人間国宝のお笑い芸人呉兆南と台湾の相声(下) 戸張東夫

<北京生まれの北京育ち、きれいな北京話>

二人が相声人生を貫くことが出来たのは他の芸人に欠けている資質―生粋の北京人、京劇の素養―があったからだ。伝統相声には京劇に材をとったものが少なくないから、その後の相声人生でずいぶん役に立ったであろう。


 
呉は1926年北京で生まれた。父が後に北平銀行総支配人になる裕福な家庭だった。幼時から京劇を学び、相声にも親しんだ。北京の中国大学に学んだが、卒業せずに1949年一人で難民として台湾にやって来た。職業に従事した経験もなく、卒業証書もなかったので、どこにも就職できず、止むを得ず京劇俳優として生計を立てるほかなかった。その後間もなく相声芸人に転じた。舞台経験もない素人芸人としてスタートを切ったのである。
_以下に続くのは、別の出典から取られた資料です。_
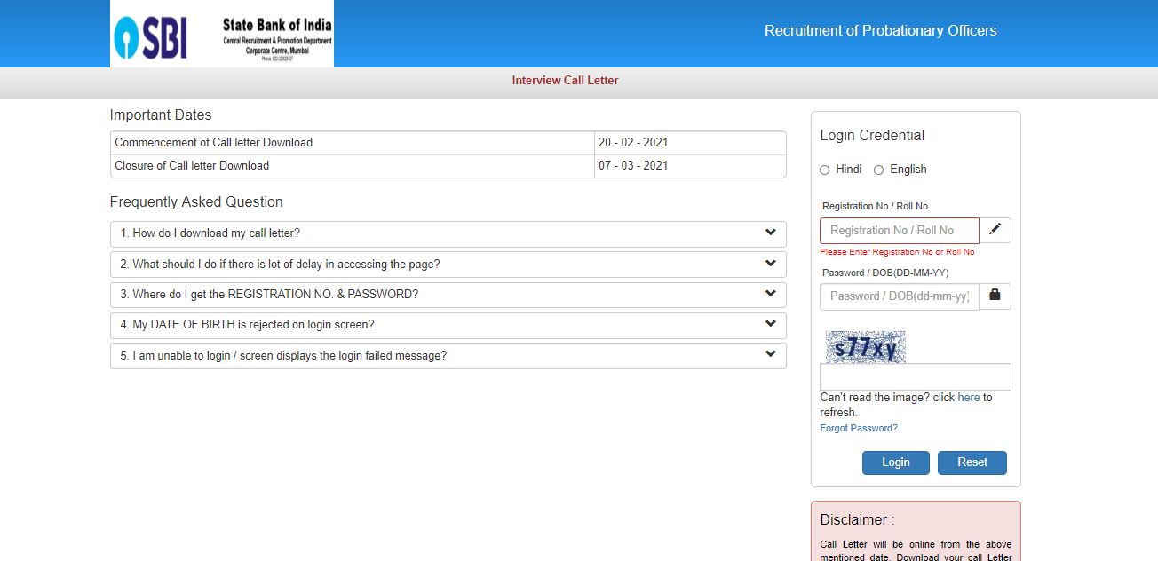Open the Forgot Password link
相声が不振の時期焼肉料理店を開いたこともある。1973年米国に移民、ロサンゼルスに住む。米国籍を取得した目的の一つは中国との自由な交流であった。米国では現地の華人社会で相声や京劇を広めるのに尽力。1982年香港で中国の相声名人侯宝林に正式に弟子入り。その後1999年相声の後継者育成のため初めて劉増鍇ら六人を弟子として受け入れた。この六人が作ったのが「呉兆南相声劇藝社」。毎年定期公演を開いている。伝統藝術伝承の功績を称える政府の「薪伝奨」受賞、「台北市伝統藝術藝師」「伝統藝術保存者(人間国宝)」の称号を授与された。
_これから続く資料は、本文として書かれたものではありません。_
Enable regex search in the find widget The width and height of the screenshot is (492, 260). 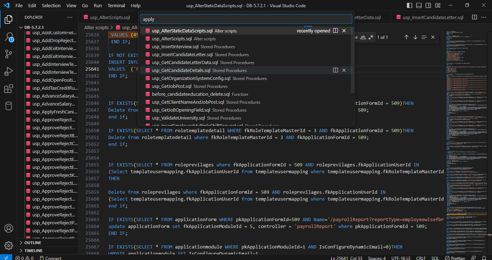(371, 37)
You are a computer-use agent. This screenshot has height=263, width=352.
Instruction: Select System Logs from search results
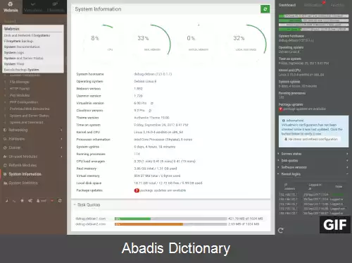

魏は1927年北京で生まれる。生家は瑠璃廠で骨董店を営んでいた。北京師範大学付属中学に学び、1949年国民党軍とともに台湾に。当時魏は軍の京劇隊のメンバーとして軍内で京劇を演じていたが、その後相声に転じる。相声が不振の時は映画に出演したり、テレビアニメの声優などでしのいだ。1986年相声グループ「龍説唱藝術実験群」を創設、弟子を取った。相声の普及や保存に尽力したことから「薪伝奨」「中国栄誉文芸奨賞」を授与された。

<「呉兆南相声劇藝社」「表演工作坊」「相声瓦社」>

魏龍豪は夙に逝き、いままた呉兆南もいなくなった。だが、いまや相声は台湾にしっかりと根を下ろし、台湾のエンターテインメントの一つとして多くのファンの支持を集めている。二人は晩年弟子を受け入れ、相声の伝承にも配慮していた。二人のこうした努力は二人が語った相声とともに台湾の多くの人々の記憶の中にいつまでも残るに違いない。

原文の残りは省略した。